Studying through all the available sources shows that in ancient Greece there existed and used a great variety of raw-materials (such as plants, animals, metals and even minerals) in textile production, which indicates a very good knowledge and understanding of the surrounding environment and its produces. Finds like the textile and felt fragments from Akrotiri in Santorini, made of yet unidentified plant fibres, suggest the use of a much wider spectrum of fibres in textile production, than the one known today. This is further confirmed by the study of a Late Bronze Age, carbonised fragment from Chania in Crete, where three different fibres have been combined in its construction: flax for the warps, goat hair for the wefts and nettle fibres for the decorative, supplementary weft.

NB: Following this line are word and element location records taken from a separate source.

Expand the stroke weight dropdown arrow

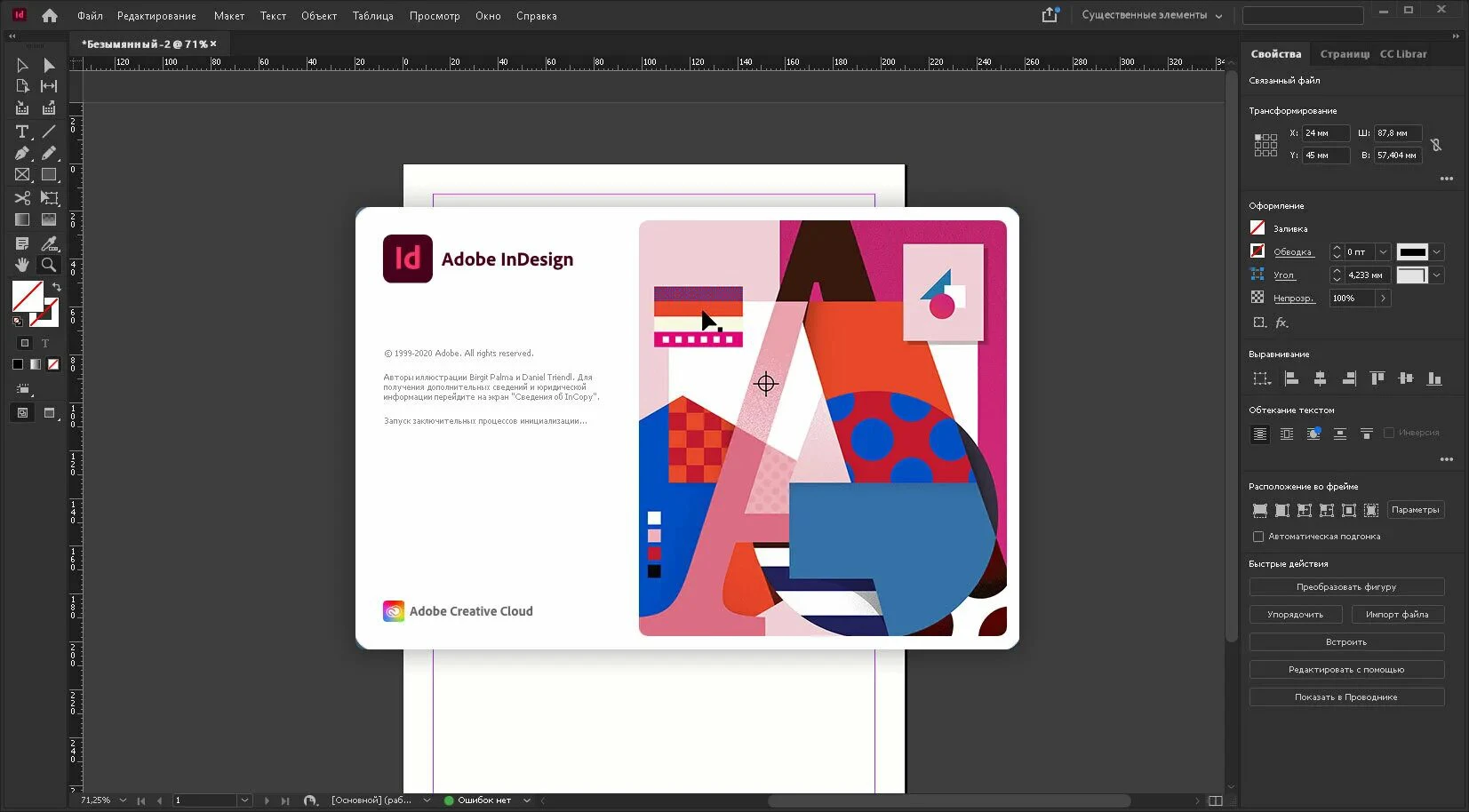1383,252
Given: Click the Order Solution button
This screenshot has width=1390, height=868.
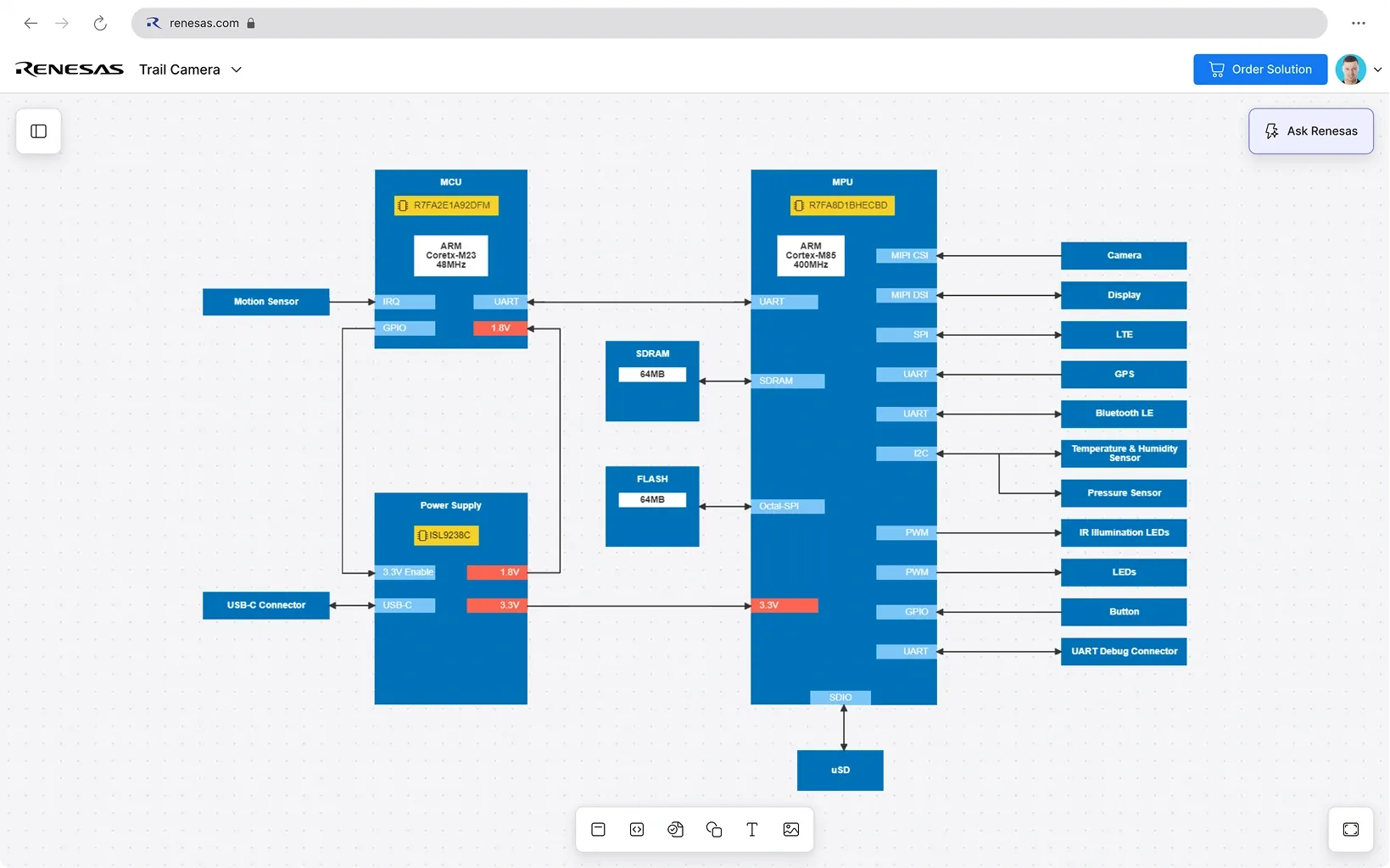Looking at the screenshot, I should click(1259, 70).
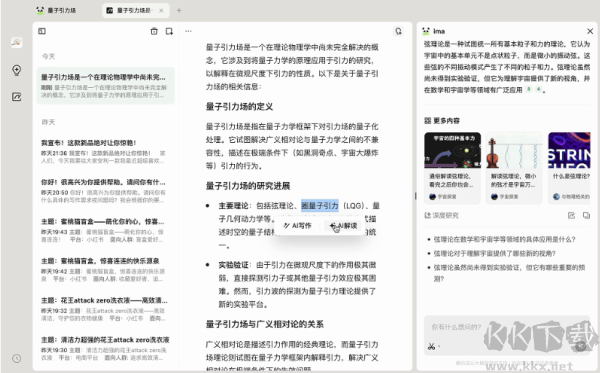Copy the AI answer with copy icon
600x373 pixels.
click(x=586, y=215)
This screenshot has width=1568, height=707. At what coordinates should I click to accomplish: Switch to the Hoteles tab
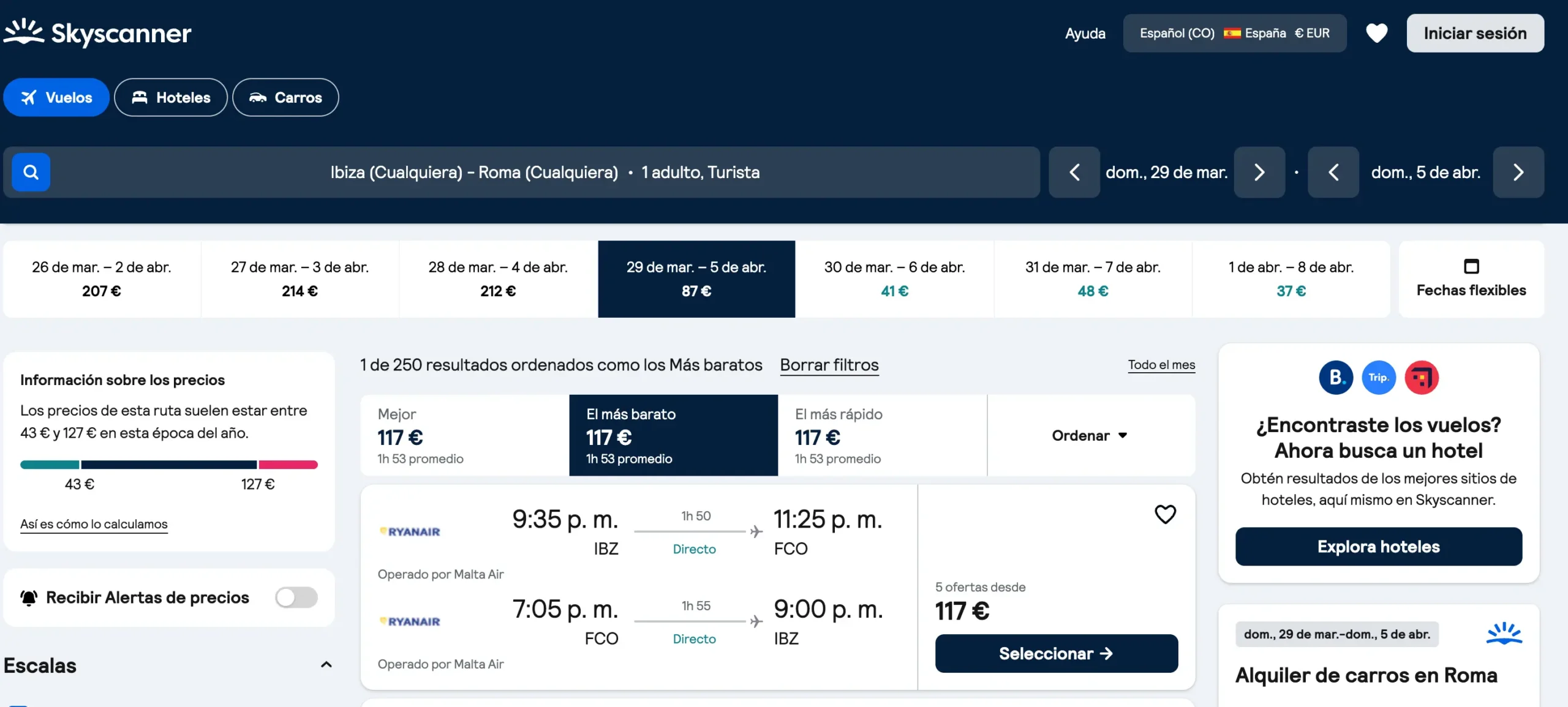coord(171,97)
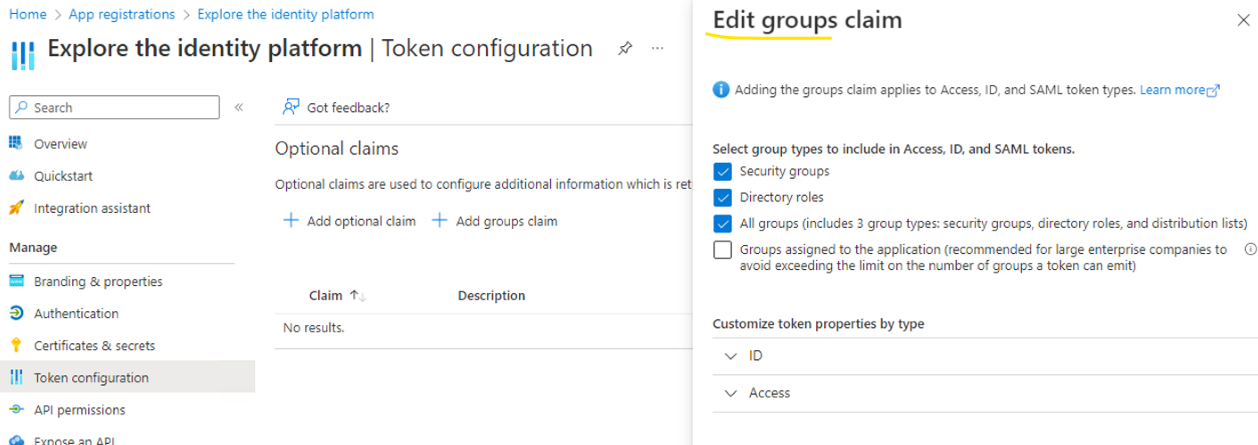
Task: Click the Got feedback icon
Action: tap(291, 107)
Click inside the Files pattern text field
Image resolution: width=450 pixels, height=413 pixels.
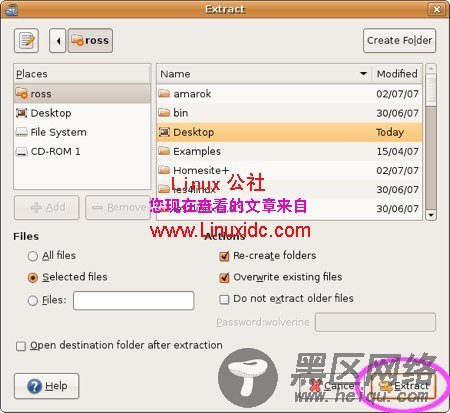coord(134,300)
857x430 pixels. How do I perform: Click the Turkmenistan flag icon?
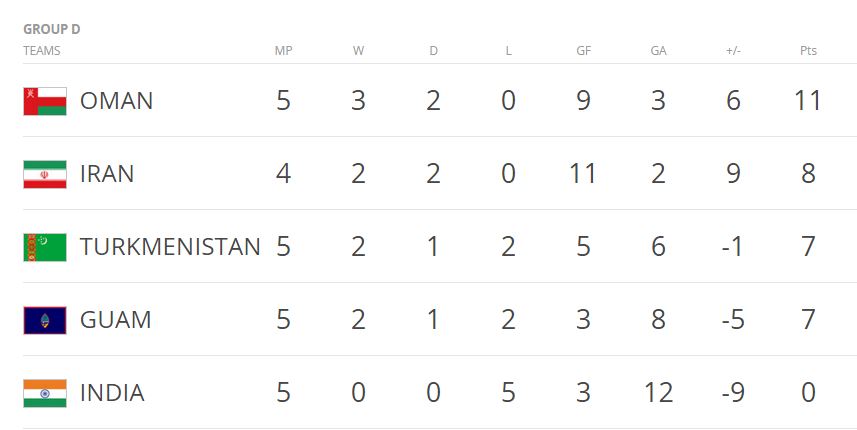[x=45, y=247]
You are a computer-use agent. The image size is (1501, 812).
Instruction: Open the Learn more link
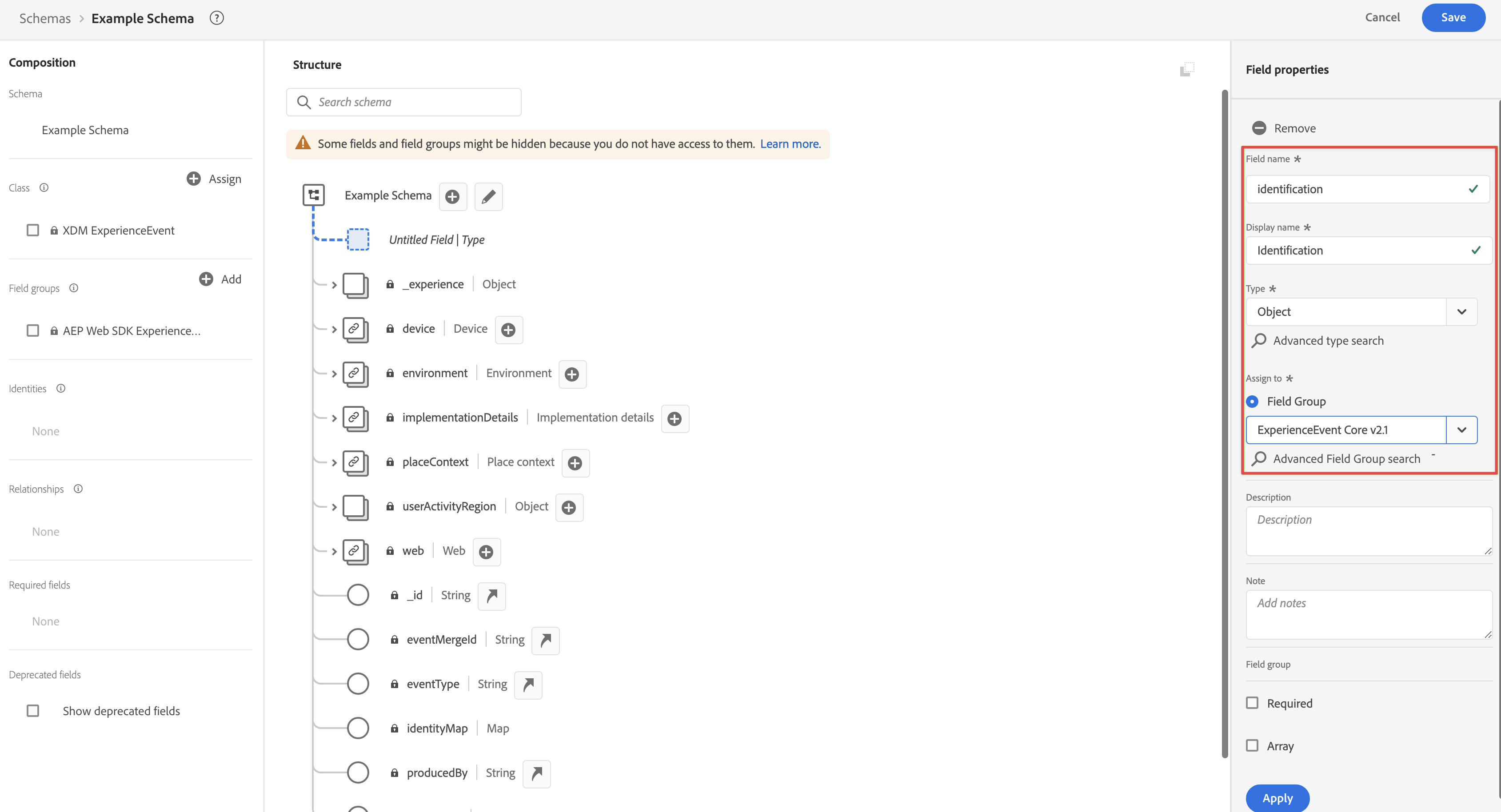coord(790,144)
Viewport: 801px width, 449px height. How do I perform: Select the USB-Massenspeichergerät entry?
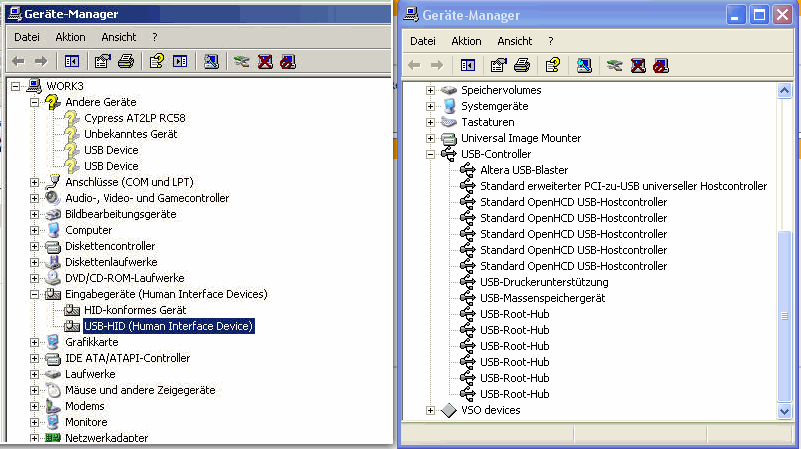coord(543,298)
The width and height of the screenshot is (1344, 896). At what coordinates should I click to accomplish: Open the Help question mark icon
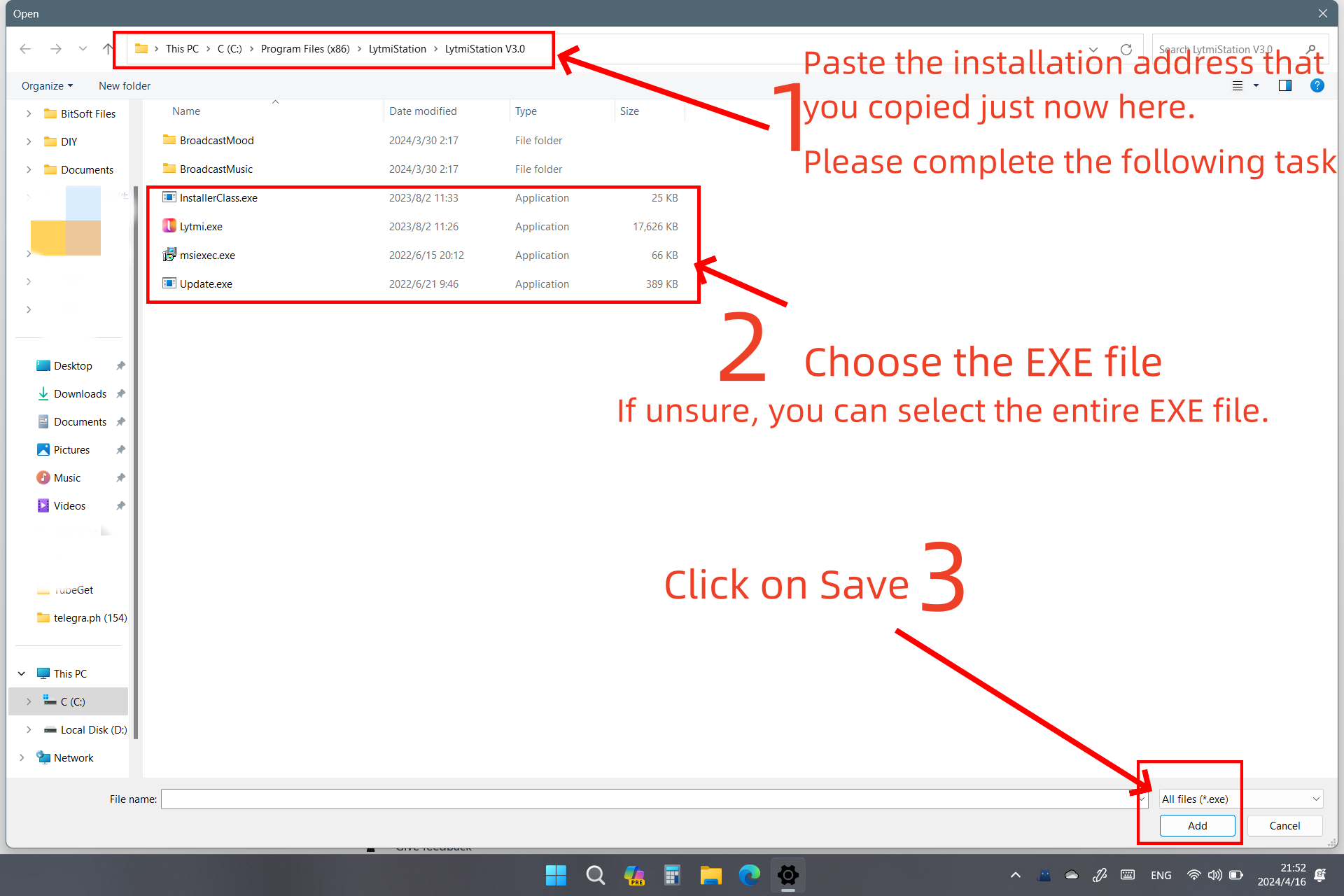[x=1317, y=85]
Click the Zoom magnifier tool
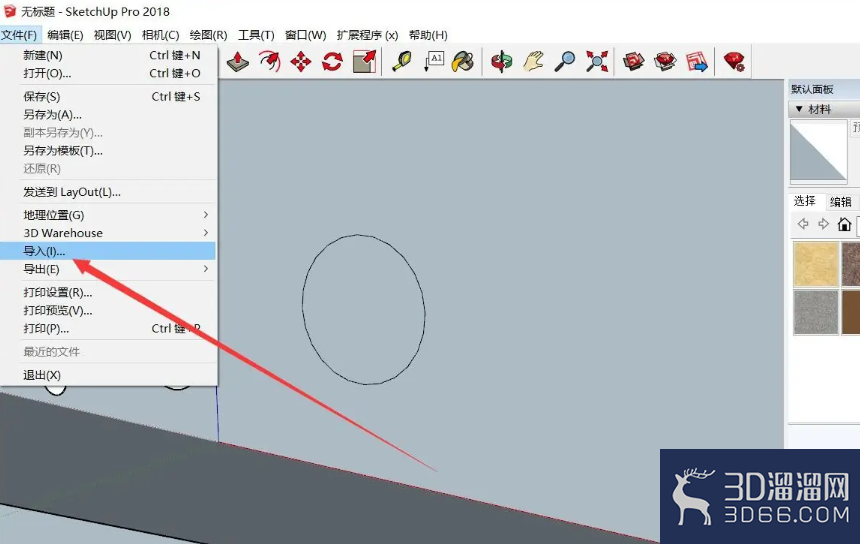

The study of ancient texts and preserved textile finds shows that, similar to nowadays, more than one different materials were combined for the construction of a textile. Apart from the Chania textiles, fragments from the Classical period made of a combination of flax and sheep wool have been retrieved in Kerameikos.
Similar variety and diversity can be found in the pigments and dyes applied to textiles. Ancient sources inform us on the use of a wide range of both common plants as dye sources, such as chamomile, pomegranate or onion, and also more particular dyestuffs, such as kermes and murex purple, that demand vast amounts of raw materials, specific knowledge and specialised dyers. Pigments were likewise used for dyeing processed fibres, threads or textiles, and also for painting on the textiles or colouring localised areas using the encaustic technique.